Jeff Greenfield: “They are the three American political giants; the only three 20th Century candidates who won two consecutive landslide Presidential elections; three whose triumphs are seen now as the inevitable victories of larger-than-life figures riding powerful historical trends.”

“And each of them came very close to never being President at all—a piece of history to remember as we read of the ‘inevitable’ forces driving the 2016 campaign.”

“There’s a lesson to be drawn from this history. If three of the most dominant political figures of the last century all came perilously close to political defeat, it should remind us to take a ‘determinist’ approach to politics—’this is what will happen, this is what can’t happen’—with several pounds of salt.”

Republican Governors Move to Hike Taxes

“Republican governors across the nation are proposing tax increases — and backing off pledges to cut taxes — as they strike a decidedly un-Republican pose in the face of budget shortfalls and pent-up demands from constituents after years of budget cuts,” the New York Times reports.

“At least eight Republican governors have ventured into this once forbidden territory: There are proposals for raising the sales tax in Michigan, a tax on e-cigarettes in Utah, and gas taxes in South Carolina and South Dakota, to name a few. In Arizona, the new Republican governor has put off, in the face of a $1 billion budget shortfall, a campaign promise to eliminate the unpopular income tax there.”

Walker Shines in Iowa

Gov. Scott Walker’s (R) “stock is soaring after a triumphant return to Iowa,” The Hill reports.

“The Wisconsin Republican governor delivered a pitch-perfect speech to a room packed with influential Hawkeye State conservatives on Saturday, walking them through his robust resume and ideology with a passion that surprised many. Activists say Walker came out on top after 10 hours of candidate speeches.”

The Des Moines Register says Walker “was the center of buzz after his speech.”

Biden Has No Organization

Wall Street Journal: “Potential presidential candidates — top-tier contenders and long-shots alike — have already spent years quietly laying groundwork, building email lists, recruiting staff, and generally doing the scut work of building an organization on which to call if they flip the switch and launch a 2016 campaign Mr. Biden, who said this week that he is still weighing a presidential run, is one of the few potential candidates with no political organization, nonprofit, foundation, or campaign staff-in-waiting.”

GOP Gathering in Iowa Highlights Divided Party

Rick Klein says Saturday’s Iowa Freedom Summit “quickly and frequently got sidetracked. There were familiar diversions, even more familiar intra-party battles, brief heckling episodes, and a few famous faces who are only tangentially involved with national politics these days.”

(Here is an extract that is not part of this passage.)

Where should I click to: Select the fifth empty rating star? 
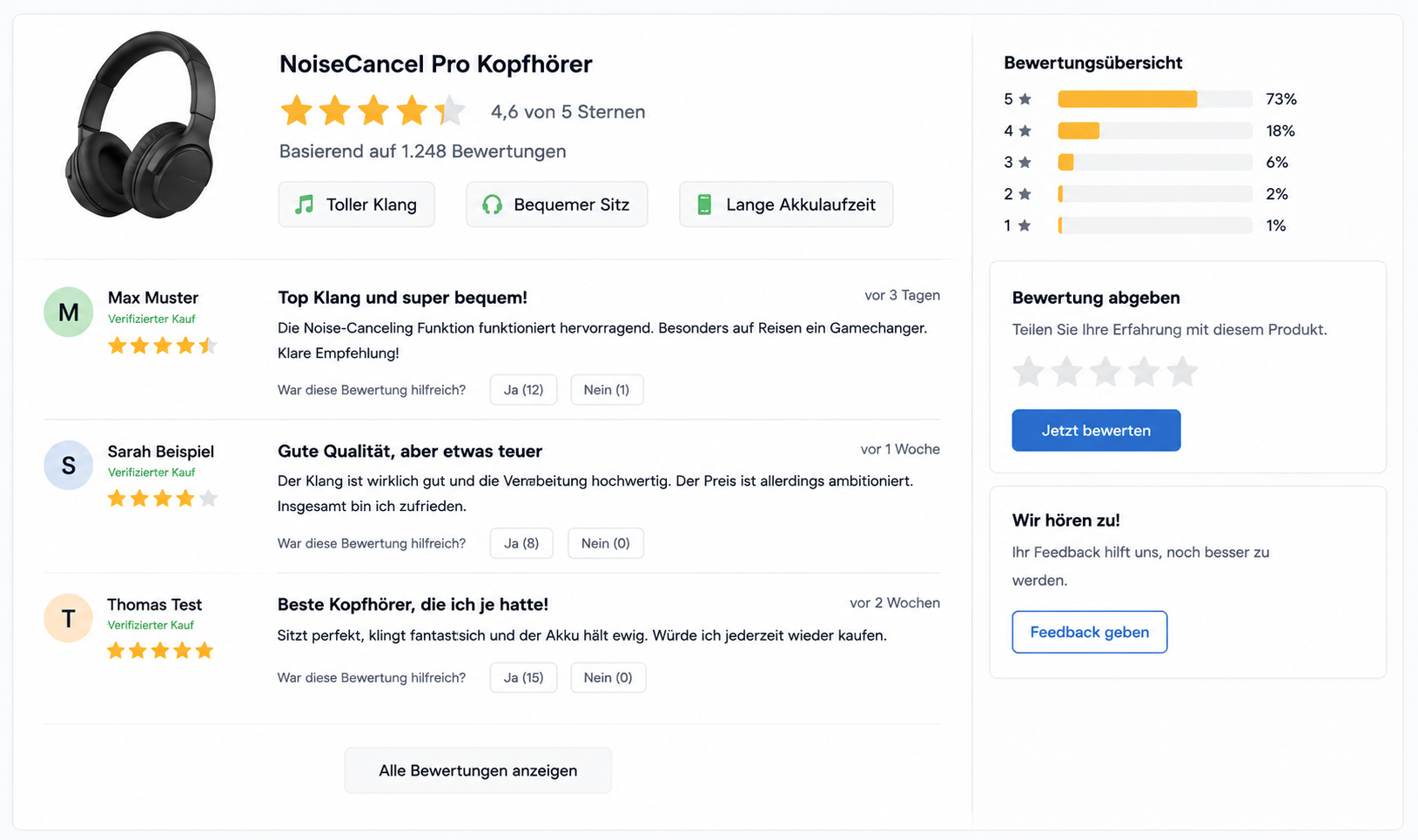[x=1182, y=372]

“The result was that at a showcase moment for an energized Republican Party, with a deep bench of talented presidential aspirants, the fault lines of policy and personality that have defined the GOP during the Obama era made themselves known yet again. The clear signal was that they’re unlikely recede amid the most wide-open field in modern history.”

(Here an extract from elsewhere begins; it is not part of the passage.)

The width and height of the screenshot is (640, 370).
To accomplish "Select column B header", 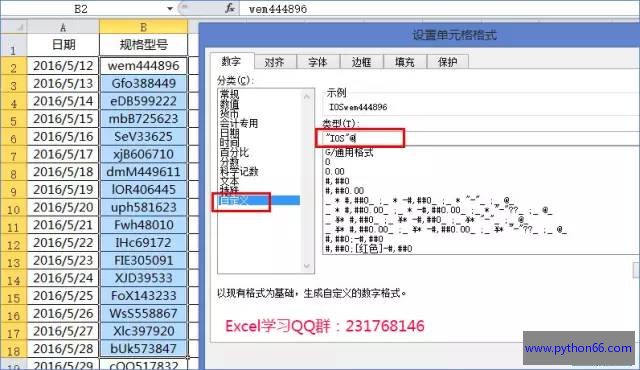I will click(x=143, y=27).
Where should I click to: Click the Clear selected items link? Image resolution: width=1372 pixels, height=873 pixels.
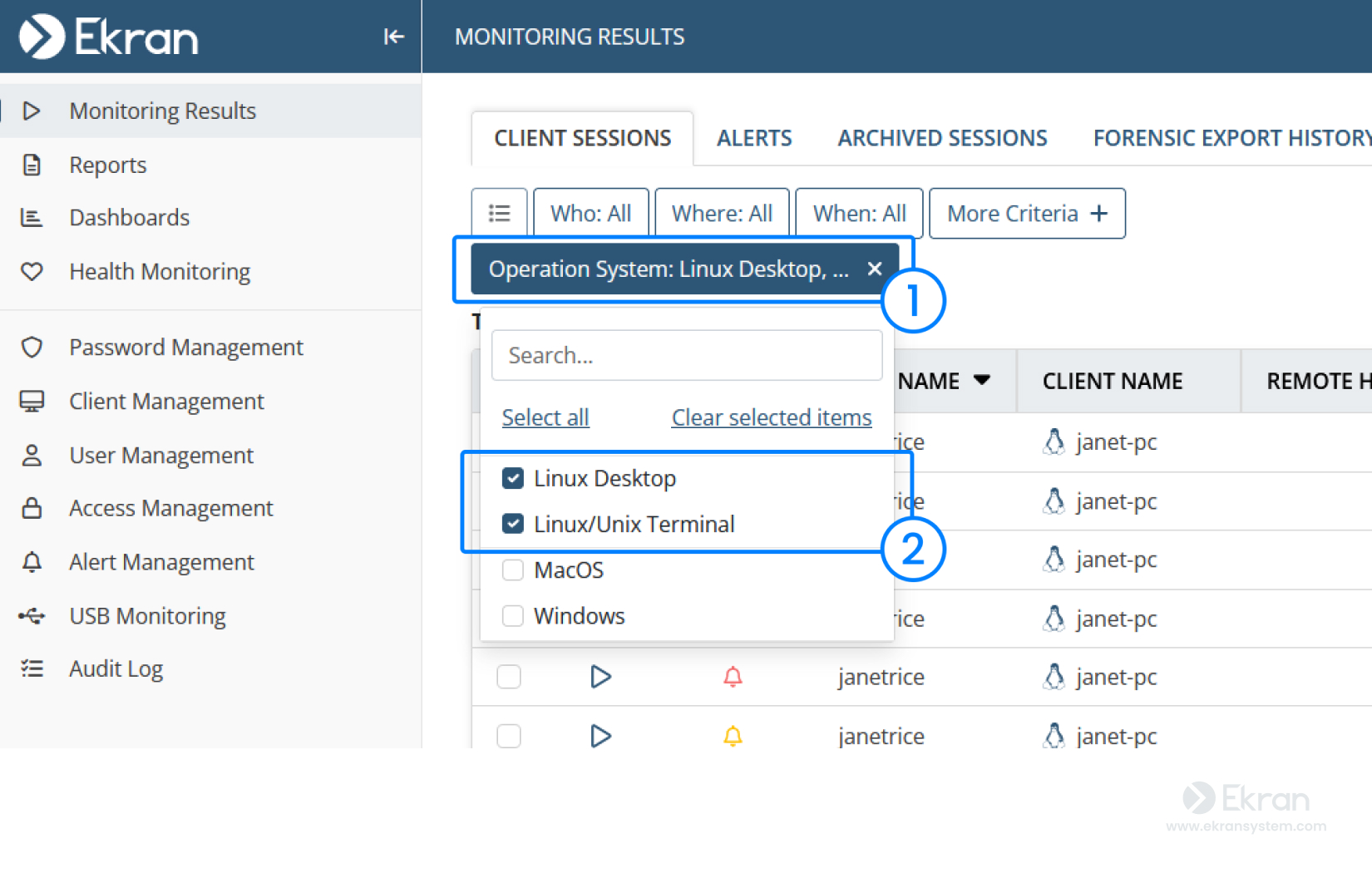click(x=771, y=417)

Bush Says He and Romney Avoided Talking Politics

Jeb Bush told the Washington Post that when he met with Mitt Romney earlier this week they mostly avoided talk about the 2016 presidential campaign.

Said Bush: “We talked about the Patriots. We talked a little bit about politics, not as much as you might imagine. We talked about the future of the country. We talked about the need for a more engaged foreign policy.. . .The awkward side of this, about running and such, we put aside.”

Why Christie Has a Better Shot Than Many Think

Byron York: “Chris Christie is in better shape than you think. There was a widely-held assumption that Christie’s Jersey Guy persona wouldn’t play well in Iowa — that he is just too hot and too confrontational to get along with a bunch of nice Midwesterners. But it turns out a lot of Iowa Republicans actually like Christie, even if they’re not quite ready to support him. Christie connects with audiences in Iowa just like elsewhere in the country, and more importantly, Iowa Republicans really want someone to fight for them in the next campaign. Most felt Romney just wouldn’t take it to President Obama in 2012, so now Christie is OK with them as long as they believe he will give Democrats hell.”

Bush Says Republicans Must Be Upbeat to Win in 2016

“Sketching the broad outlines of a presidential campaign that is undeclared but well underway, Jeb Bush on Friday mixed familiar calls for lower taxes and less regulation with an admonishment to fellow Republicans to stay upbeat and offer hope as their central message in 2016,” the Los Angeles Times reports.

Said Bush: “We’re not going to win votes as Republicans unless we can lay out a hopeful, optimistic message that’s based in reality, that’s grounded in a set of policies that are real, that people believe can actually happen. Hope and a positive agenda wins out over anger and reaction every day of the week.”

GOP May Kill Filibuster for Supreme Court Nominees

“Top Senate Republicans are considering gutting the filibuster for Supreme Court nominees — a move that could yield big rewards for whichever party controls the White House and Senate after 2016,” Politico reports.

“The move, still in its early stages, reflects growing GOP confidence in its electoral prospects next year. But it could also have a major immediate impact if a justice such as 81-year-old Ruth Bader Ginsburg steps down, making it far easier for President Barack Obama to get a replacement confirmed.”